======== The records ========

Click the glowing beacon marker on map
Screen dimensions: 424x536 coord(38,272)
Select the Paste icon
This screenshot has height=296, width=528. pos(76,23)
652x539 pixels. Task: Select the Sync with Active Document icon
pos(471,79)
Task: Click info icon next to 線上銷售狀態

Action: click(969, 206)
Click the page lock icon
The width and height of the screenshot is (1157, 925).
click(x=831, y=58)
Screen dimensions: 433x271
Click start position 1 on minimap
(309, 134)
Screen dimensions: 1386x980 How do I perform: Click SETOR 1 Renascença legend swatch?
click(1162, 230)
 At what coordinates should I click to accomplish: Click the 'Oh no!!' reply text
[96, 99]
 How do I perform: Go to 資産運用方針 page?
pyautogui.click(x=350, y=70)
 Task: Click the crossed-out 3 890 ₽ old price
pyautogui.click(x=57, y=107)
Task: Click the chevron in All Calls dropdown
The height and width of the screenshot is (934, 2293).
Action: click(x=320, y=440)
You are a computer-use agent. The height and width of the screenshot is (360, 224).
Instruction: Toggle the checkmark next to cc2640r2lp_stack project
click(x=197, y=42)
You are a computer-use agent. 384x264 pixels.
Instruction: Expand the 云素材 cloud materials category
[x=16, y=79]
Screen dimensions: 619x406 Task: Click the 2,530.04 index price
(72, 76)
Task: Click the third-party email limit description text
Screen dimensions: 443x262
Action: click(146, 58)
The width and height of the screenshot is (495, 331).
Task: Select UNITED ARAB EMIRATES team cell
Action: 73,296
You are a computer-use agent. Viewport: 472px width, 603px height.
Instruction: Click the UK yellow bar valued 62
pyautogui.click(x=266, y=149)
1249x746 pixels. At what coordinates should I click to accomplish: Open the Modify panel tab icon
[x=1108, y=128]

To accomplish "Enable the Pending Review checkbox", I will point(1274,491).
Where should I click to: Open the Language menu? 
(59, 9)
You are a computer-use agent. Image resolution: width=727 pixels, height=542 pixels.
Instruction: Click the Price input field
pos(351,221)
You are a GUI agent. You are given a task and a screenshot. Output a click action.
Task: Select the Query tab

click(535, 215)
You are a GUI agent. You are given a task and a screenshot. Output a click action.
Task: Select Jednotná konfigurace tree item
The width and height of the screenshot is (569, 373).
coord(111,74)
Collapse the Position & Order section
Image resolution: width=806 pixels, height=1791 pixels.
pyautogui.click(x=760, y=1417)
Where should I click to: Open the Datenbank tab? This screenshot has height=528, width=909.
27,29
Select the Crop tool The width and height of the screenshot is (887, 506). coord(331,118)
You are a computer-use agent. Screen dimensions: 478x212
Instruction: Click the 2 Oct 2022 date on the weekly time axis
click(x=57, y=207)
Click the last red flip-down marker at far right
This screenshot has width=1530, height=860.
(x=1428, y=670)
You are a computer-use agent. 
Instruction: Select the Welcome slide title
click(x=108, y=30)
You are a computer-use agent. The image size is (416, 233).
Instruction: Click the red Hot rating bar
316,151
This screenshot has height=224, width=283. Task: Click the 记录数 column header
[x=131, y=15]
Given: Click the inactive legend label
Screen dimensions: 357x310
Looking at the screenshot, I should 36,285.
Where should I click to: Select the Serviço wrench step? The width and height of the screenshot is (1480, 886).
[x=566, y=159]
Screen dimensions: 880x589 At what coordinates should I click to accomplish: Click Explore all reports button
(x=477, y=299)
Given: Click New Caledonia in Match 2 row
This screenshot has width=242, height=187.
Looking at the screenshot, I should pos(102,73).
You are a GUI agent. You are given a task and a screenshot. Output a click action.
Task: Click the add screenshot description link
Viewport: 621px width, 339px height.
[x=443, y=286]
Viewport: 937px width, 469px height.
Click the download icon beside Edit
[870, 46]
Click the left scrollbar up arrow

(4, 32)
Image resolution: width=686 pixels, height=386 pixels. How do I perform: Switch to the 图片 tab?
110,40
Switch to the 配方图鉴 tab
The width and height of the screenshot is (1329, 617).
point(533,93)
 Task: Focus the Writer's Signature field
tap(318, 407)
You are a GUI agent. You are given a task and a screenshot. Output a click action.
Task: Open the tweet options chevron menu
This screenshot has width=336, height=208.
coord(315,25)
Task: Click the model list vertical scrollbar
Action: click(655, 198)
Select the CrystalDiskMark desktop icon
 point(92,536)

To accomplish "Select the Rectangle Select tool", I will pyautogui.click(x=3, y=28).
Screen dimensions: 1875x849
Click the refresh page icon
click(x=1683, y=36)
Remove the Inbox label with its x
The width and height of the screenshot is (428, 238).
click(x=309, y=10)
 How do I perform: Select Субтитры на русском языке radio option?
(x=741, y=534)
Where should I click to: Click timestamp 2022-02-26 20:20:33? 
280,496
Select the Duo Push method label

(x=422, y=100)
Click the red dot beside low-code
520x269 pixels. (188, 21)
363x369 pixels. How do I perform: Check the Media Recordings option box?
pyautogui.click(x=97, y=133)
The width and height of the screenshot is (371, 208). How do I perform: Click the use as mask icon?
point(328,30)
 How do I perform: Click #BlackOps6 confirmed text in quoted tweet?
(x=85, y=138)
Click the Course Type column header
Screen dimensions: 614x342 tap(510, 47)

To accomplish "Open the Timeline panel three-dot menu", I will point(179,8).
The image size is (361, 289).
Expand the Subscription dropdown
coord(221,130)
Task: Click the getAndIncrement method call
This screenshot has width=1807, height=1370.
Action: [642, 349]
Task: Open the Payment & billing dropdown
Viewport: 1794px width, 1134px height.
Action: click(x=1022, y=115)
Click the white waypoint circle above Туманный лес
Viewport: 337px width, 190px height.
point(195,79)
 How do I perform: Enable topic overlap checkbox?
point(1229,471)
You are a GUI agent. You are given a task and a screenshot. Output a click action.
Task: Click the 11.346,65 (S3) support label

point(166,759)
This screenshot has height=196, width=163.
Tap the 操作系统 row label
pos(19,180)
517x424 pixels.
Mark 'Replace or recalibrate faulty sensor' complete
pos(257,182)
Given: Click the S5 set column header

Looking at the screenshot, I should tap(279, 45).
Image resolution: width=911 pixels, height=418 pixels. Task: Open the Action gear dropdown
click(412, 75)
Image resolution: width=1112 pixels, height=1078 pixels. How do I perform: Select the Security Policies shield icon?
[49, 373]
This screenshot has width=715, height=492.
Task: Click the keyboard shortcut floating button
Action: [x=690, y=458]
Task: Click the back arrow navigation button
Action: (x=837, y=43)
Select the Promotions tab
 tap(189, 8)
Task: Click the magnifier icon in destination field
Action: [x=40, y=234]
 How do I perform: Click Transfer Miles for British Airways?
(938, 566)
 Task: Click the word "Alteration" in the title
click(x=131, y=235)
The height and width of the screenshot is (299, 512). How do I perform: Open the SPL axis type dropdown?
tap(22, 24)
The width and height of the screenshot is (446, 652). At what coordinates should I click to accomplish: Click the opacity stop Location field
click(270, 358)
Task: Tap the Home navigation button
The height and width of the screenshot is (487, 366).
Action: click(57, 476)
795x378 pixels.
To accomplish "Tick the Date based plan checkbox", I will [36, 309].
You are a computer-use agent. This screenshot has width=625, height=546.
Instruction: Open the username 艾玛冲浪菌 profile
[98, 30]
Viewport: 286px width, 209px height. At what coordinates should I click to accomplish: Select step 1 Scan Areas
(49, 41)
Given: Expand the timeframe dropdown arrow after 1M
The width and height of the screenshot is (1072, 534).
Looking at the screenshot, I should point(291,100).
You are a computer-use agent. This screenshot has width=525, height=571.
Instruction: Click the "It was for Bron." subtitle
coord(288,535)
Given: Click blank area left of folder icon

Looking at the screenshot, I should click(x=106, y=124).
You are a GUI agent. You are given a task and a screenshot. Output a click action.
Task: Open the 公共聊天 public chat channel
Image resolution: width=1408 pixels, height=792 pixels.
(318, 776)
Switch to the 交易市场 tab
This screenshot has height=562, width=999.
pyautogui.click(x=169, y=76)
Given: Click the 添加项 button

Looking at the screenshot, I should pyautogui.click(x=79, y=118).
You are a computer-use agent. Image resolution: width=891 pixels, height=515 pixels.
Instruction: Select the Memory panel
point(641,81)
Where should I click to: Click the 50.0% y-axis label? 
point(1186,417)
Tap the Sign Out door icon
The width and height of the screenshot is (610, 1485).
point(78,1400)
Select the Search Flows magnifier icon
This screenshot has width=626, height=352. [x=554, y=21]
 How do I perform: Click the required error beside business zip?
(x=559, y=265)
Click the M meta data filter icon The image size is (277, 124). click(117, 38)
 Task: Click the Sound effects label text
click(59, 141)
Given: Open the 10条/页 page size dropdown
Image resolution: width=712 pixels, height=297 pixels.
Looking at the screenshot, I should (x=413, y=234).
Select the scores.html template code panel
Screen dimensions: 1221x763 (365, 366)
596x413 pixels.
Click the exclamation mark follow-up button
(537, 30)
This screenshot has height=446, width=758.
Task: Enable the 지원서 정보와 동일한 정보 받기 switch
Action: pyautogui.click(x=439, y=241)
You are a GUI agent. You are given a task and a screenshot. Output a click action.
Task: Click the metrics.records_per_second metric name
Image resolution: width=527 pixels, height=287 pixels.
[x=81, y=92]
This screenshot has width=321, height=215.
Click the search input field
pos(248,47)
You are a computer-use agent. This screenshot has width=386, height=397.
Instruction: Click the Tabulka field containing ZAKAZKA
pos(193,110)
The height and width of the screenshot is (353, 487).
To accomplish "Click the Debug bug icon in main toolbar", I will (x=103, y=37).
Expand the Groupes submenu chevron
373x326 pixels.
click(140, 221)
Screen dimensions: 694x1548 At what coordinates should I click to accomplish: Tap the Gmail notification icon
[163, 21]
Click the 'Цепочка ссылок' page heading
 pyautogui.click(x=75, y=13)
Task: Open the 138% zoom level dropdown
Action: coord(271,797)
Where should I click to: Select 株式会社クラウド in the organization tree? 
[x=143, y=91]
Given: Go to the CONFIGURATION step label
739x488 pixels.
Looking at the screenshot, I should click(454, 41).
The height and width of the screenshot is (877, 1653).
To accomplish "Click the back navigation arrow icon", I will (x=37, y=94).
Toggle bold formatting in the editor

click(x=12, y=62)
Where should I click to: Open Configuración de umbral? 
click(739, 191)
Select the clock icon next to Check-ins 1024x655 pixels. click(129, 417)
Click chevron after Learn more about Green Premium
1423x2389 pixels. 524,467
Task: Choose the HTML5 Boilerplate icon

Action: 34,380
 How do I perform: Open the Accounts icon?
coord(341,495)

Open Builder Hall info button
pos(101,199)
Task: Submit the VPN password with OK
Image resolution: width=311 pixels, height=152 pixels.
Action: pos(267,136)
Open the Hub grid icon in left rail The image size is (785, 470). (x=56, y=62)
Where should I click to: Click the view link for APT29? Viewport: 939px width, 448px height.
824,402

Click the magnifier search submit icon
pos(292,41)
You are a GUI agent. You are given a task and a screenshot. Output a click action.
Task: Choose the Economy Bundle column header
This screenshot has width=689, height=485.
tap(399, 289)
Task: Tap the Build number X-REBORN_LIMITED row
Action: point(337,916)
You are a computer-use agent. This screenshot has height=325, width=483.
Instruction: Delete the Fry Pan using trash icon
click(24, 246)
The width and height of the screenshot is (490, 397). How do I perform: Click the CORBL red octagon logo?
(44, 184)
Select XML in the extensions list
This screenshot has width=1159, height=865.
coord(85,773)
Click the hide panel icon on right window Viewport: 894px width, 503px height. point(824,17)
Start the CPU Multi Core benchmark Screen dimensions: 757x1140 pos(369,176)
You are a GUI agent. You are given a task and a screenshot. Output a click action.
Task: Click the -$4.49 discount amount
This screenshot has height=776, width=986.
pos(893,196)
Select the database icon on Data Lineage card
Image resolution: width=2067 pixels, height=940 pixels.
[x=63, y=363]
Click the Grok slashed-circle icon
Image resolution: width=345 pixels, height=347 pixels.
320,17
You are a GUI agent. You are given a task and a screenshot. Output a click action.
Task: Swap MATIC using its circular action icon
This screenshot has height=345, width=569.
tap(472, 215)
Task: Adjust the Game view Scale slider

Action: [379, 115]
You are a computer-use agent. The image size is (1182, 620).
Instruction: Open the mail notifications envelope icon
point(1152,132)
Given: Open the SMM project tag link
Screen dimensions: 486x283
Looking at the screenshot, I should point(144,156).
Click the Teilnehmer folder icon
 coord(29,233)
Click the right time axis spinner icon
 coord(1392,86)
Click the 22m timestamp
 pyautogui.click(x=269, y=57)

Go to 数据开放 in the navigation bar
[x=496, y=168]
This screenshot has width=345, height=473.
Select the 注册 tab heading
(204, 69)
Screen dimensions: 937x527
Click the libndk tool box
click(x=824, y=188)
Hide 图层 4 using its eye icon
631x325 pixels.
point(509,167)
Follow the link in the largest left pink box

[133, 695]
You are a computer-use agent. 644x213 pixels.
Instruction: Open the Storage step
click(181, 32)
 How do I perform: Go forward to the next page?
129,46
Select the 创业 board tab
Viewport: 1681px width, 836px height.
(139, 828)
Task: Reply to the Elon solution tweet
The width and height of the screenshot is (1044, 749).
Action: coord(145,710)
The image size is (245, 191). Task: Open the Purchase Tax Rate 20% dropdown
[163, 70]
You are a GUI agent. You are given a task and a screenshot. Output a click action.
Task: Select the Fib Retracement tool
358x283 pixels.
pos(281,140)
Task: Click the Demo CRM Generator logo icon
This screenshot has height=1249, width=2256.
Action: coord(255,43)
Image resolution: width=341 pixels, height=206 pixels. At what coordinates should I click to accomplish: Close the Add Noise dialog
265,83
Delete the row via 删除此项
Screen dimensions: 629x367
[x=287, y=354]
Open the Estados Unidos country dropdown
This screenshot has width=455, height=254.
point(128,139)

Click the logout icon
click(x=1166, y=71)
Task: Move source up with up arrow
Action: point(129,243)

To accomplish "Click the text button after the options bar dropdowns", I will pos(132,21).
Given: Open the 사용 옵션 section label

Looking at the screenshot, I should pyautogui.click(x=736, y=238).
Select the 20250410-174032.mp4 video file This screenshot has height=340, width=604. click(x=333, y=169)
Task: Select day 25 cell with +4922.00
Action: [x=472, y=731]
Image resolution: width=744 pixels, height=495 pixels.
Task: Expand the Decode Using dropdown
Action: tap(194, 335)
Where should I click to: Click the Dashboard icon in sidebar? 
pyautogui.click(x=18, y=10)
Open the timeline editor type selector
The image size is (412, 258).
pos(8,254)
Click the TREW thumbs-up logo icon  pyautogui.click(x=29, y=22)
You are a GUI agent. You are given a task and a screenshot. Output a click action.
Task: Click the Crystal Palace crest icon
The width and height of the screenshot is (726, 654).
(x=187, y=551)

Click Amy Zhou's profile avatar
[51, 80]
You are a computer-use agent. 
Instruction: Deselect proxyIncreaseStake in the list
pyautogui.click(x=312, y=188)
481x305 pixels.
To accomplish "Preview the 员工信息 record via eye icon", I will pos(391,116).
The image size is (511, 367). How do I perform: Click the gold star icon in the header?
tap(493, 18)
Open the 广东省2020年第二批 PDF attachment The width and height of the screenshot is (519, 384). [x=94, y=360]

========

● **Problem statement**: Convert the data above into a JSON list of strings, one string per line and no blank lines. Begin at the line that has "Where should I click to: Open the Datenbank" and stop after the line that has "Select the Crop".

● **Reply**:
[
  "Where should I click to: Open the Datenbank tab? This screenshot has height=528, width=909.",
  "27,29",
  "Select the Crop tool The width and height of the screenshot is (887, 506). coord(331,118)"
]